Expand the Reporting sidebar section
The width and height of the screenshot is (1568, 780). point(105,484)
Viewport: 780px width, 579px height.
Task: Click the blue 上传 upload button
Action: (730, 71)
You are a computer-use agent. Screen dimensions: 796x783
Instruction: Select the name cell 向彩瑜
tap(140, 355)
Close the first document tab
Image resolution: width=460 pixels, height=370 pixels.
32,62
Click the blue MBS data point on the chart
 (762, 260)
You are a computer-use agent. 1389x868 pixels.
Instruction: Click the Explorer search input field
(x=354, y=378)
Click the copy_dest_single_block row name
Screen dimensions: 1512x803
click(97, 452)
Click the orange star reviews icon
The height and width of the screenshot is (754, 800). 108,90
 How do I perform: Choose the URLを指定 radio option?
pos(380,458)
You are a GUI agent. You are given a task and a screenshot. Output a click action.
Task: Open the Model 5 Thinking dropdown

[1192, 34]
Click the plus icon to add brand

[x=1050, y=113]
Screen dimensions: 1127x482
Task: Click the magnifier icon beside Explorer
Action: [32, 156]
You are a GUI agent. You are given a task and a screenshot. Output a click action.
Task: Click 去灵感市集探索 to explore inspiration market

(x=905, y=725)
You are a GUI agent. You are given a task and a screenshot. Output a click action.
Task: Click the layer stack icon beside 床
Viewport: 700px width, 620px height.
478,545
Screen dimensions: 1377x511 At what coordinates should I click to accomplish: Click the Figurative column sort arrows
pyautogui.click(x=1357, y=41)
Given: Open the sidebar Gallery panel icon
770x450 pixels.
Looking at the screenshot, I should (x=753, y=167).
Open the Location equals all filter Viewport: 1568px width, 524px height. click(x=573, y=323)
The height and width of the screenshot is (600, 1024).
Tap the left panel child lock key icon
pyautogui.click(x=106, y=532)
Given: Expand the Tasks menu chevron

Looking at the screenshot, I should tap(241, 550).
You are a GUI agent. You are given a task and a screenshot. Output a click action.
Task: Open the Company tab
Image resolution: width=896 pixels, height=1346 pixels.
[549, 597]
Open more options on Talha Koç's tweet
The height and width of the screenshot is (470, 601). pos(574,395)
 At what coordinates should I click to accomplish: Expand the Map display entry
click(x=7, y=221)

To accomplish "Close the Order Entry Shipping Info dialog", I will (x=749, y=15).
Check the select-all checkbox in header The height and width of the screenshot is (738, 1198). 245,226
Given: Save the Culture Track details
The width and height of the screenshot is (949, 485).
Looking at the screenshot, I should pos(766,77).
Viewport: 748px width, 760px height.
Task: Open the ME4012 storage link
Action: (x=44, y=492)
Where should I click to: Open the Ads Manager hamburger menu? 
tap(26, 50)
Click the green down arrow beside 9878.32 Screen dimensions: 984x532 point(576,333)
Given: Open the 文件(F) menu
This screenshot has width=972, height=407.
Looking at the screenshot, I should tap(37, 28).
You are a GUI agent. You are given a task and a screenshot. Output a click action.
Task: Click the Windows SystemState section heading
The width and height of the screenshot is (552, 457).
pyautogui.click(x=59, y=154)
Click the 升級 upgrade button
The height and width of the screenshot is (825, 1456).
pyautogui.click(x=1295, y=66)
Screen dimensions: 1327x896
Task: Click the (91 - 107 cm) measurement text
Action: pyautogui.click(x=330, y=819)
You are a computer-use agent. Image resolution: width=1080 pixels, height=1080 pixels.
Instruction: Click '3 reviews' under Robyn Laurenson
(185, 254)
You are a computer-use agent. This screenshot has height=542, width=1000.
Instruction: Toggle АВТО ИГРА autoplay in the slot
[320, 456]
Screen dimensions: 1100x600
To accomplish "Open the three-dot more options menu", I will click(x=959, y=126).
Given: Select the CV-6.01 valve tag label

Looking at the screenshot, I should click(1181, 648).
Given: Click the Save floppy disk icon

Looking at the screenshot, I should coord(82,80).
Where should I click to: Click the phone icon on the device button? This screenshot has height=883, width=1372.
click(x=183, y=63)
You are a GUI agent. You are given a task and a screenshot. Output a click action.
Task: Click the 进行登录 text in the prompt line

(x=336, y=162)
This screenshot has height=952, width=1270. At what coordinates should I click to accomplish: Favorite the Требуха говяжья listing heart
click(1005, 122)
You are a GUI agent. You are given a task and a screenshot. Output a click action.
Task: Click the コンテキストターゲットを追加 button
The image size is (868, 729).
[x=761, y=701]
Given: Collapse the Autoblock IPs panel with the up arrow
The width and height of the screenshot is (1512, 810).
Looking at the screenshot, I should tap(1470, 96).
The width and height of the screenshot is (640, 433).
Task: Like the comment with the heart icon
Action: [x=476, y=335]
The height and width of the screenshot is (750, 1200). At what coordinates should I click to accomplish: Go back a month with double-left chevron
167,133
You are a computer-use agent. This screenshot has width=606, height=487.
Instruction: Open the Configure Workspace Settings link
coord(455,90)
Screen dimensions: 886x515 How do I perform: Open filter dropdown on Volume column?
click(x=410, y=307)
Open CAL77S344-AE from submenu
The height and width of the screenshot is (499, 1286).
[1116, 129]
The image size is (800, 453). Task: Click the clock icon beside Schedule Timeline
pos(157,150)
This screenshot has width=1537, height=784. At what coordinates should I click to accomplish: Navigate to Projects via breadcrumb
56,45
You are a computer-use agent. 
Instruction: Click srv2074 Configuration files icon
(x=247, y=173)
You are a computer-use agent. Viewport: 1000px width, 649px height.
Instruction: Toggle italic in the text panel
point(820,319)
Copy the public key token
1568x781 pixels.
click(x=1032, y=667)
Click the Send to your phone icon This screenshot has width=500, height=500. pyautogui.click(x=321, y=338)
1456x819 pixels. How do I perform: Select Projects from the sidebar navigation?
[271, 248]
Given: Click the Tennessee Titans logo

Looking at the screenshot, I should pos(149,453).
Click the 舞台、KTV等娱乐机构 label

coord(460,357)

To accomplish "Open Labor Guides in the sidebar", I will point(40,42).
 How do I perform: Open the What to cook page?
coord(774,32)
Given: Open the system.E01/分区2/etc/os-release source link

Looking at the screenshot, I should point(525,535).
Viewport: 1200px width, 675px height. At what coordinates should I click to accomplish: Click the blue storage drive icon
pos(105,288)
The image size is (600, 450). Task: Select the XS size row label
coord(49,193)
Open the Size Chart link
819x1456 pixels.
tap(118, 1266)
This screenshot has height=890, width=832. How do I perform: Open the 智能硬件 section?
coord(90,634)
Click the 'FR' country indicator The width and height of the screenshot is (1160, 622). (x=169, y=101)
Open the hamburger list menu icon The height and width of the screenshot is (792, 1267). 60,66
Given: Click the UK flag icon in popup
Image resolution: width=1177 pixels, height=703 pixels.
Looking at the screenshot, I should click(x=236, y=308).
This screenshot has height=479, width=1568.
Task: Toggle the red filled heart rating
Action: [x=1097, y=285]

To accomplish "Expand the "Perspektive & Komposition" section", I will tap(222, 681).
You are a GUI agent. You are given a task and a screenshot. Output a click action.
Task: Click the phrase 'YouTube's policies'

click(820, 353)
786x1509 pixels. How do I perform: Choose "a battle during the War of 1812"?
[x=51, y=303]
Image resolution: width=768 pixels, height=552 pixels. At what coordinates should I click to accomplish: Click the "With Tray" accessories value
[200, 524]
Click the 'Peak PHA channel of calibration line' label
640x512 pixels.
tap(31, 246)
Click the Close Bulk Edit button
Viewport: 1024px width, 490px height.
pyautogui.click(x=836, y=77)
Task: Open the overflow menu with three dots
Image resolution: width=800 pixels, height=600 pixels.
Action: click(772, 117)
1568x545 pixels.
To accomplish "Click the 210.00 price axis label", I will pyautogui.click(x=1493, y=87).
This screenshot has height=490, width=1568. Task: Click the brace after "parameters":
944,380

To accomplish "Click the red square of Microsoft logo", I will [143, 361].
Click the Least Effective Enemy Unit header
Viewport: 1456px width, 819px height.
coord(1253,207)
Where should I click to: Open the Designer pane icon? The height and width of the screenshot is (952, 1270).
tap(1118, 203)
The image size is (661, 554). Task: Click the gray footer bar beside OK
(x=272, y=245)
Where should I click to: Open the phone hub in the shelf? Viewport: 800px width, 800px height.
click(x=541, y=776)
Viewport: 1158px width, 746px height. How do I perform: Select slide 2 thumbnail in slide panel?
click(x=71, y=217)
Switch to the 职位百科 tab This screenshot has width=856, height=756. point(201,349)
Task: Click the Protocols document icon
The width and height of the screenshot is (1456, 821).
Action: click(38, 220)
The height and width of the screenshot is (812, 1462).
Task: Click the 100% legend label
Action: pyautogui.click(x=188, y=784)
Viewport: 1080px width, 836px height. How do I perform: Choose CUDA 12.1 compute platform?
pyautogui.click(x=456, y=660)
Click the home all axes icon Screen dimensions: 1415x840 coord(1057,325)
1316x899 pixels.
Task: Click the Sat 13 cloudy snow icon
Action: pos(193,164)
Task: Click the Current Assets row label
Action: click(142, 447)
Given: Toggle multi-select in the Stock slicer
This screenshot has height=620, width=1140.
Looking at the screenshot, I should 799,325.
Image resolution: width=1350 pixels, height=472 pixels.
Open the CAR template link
=====
> TASK INSTRUCTIONS: Copy the entries again, starting at the first one and ending at the line that contains "Action: [32, 156]", and substitute "Goal" for "Instruction" while leaving everything else the same.

> RESULT FOR THIS EXERCISE:
Expand the Reporting sidebar section
The width and height of the screenshot is (1568, 780). point(105,484)
Viewport: 780px width, 579px height.
Task: Click the blue 上传 upload button
Action: (730, 71)
You are a computer-use agent. Screen dimensions: 796x783
Goal: Select the name cell 向彩瑜
tap(140, 355)
Close the first document tab
Image resolution: width=460 pixels, height=370 pixels.
32,62
Click the blue MBS data point on the chart
 (762, 260)
You are a computer-use agent. 1389x868 pixels.
Goal: Click the Explorer search input field
(x=354, y=378)
Click the copy_dest_single_block row name
Screen dimensions: 1512x803
click(97, 452)
Click the orange star reviews icon
The height and width of the screenshot is (754, 800). 108,90
 How do I perform: Choose the URLを指定 radio option?
pos(380,458)
You are a GUI agent. You are given a task and a screenshot. Output a click action.
Task: Open the Model 5 Thinking dropdown

[1192, 34]
Click the plus icon to add brand

[x=1050, y=113]
Screen dimensions: 1127x482
Task: Click the magnifier icon beside Explorer
Action: [32, 156]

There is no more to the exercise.